Y esto no va de izquierdas o derechas. De hecho, muchos votantes conservadores comparten una percepción básica: las personas quieren sentirse escuchadas. Quieren dirigentes cercanos. Quieren vivir en ciudades seguras, cuidadas y humanas. Quieren un Ayuntamiento que esté presente cuando hace falta, que aporte soluciones y no genere más problemas.

Y eso es justamente lo que hoy no ofrece Catalá. Por eso "pilarear" conecta incluso con personas que nunca se han sentido próximas al socialismo. Porque habla de algo profundamente valenciano: la proximidad, el trato humano, la importancia del barrio y de la comunidad.

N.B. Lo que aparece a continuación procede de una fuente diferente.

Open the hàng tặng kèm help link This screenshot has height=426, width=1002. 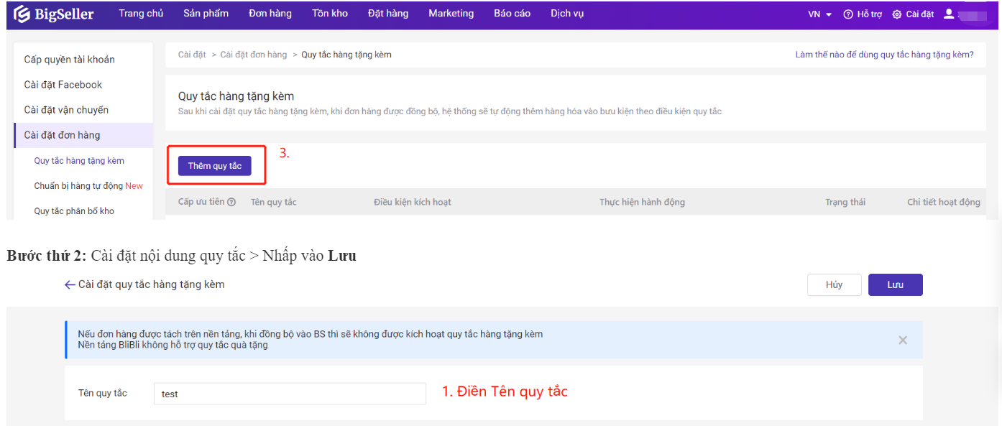[884, 55]
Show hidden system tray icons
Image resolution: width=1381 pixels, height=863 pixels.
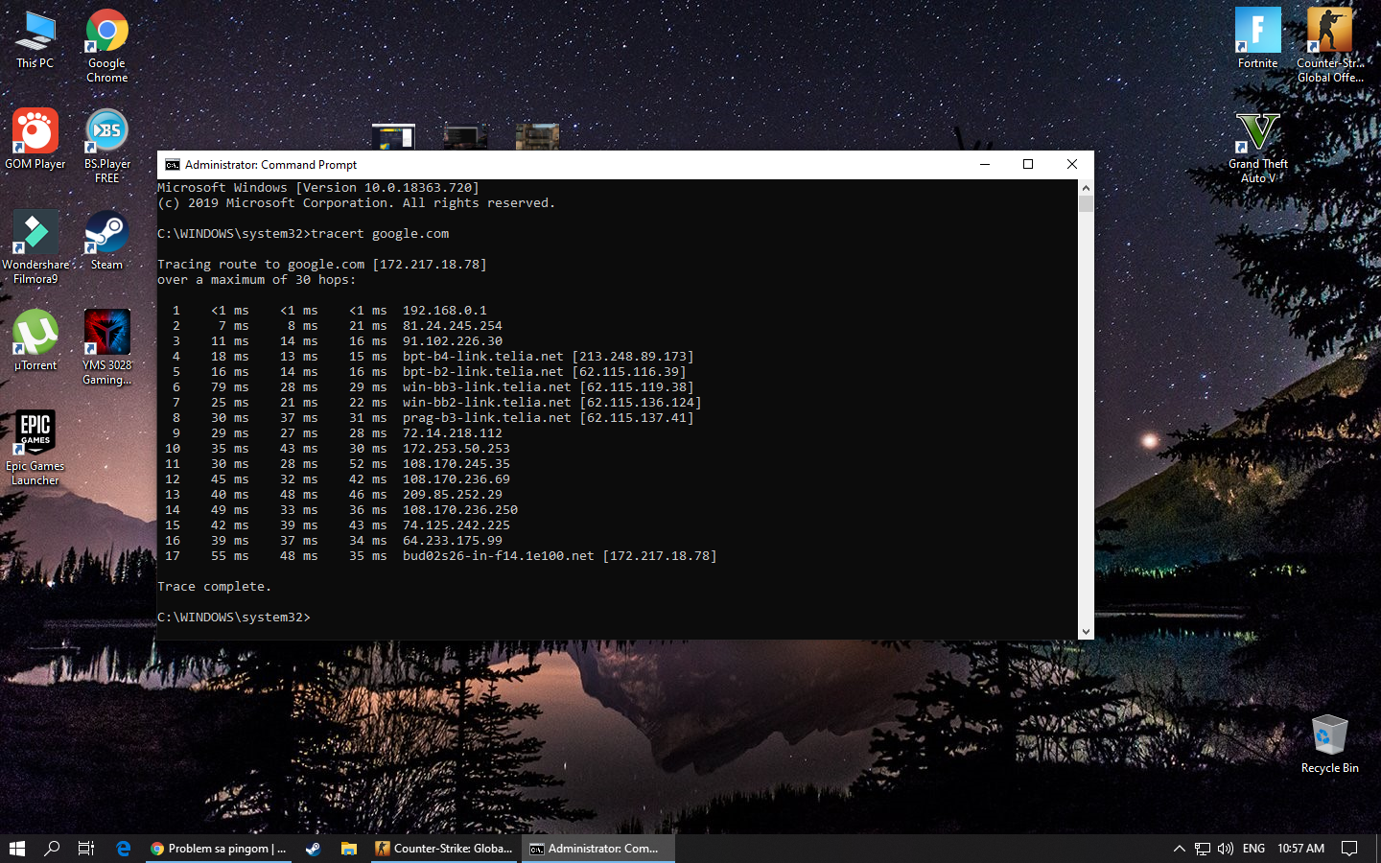pyautogui.click(x=1179, y=849)
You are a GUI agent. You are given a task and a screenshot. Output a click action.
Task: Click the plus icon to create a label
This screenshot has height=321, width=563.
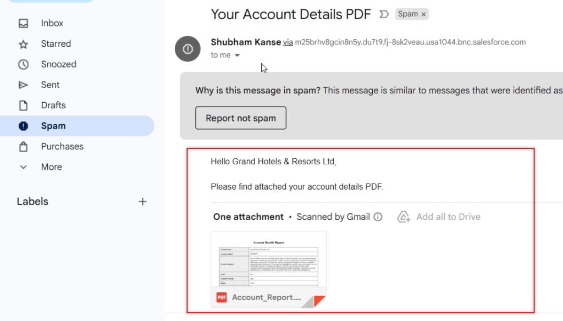click(142, 201)
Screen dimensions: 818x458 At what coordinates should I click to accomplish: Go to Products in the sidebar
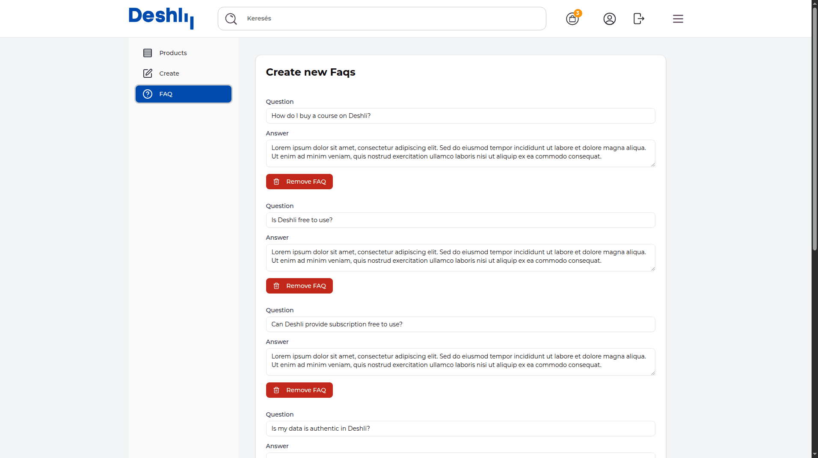click(173, 53)
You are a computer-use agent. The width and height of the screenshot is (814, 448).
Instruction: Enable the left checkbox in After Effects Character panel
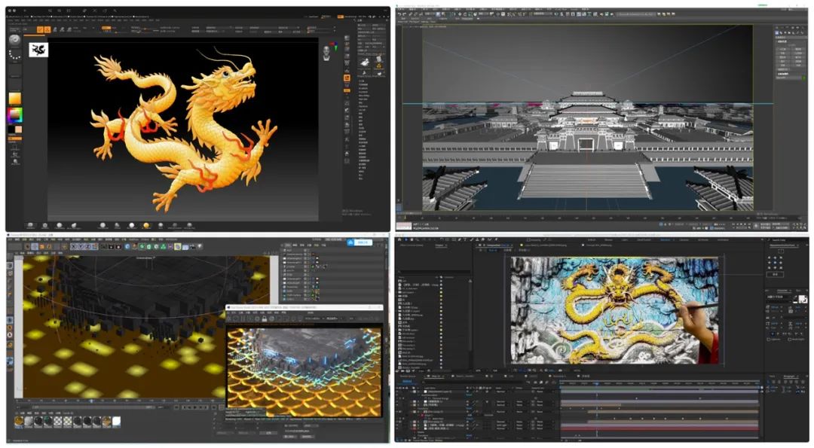(x=769, y=339)
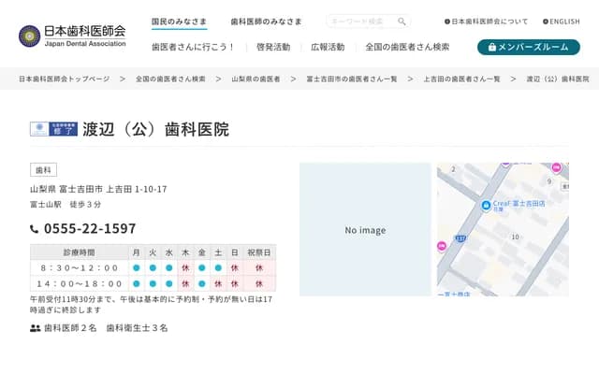Click the search magnifier icon

(402, 22)
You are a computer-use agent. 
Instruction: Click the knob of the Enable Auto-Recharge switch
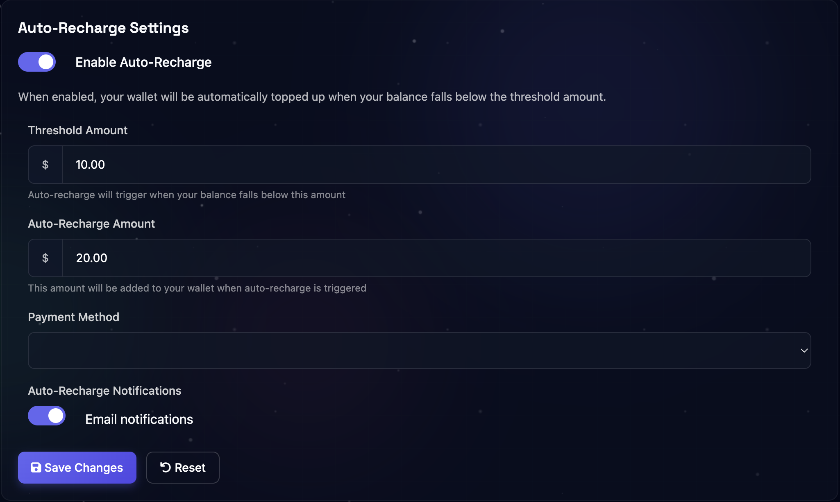coord(45,62)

Habla de recuperar una ciudad con identidad y con vecinos, no solo con visitantes. València necesita un proyecto, pero, sobre todo, necesita una manera de gobernar que vuelva a poner a las personas en el centro de la política municipal. Eso es exactamente "pilarear".

Y eso es exactamente lo que necesita València en 2027.

Alicia Andújar es diputada del PSPV en Les Corts valencianas.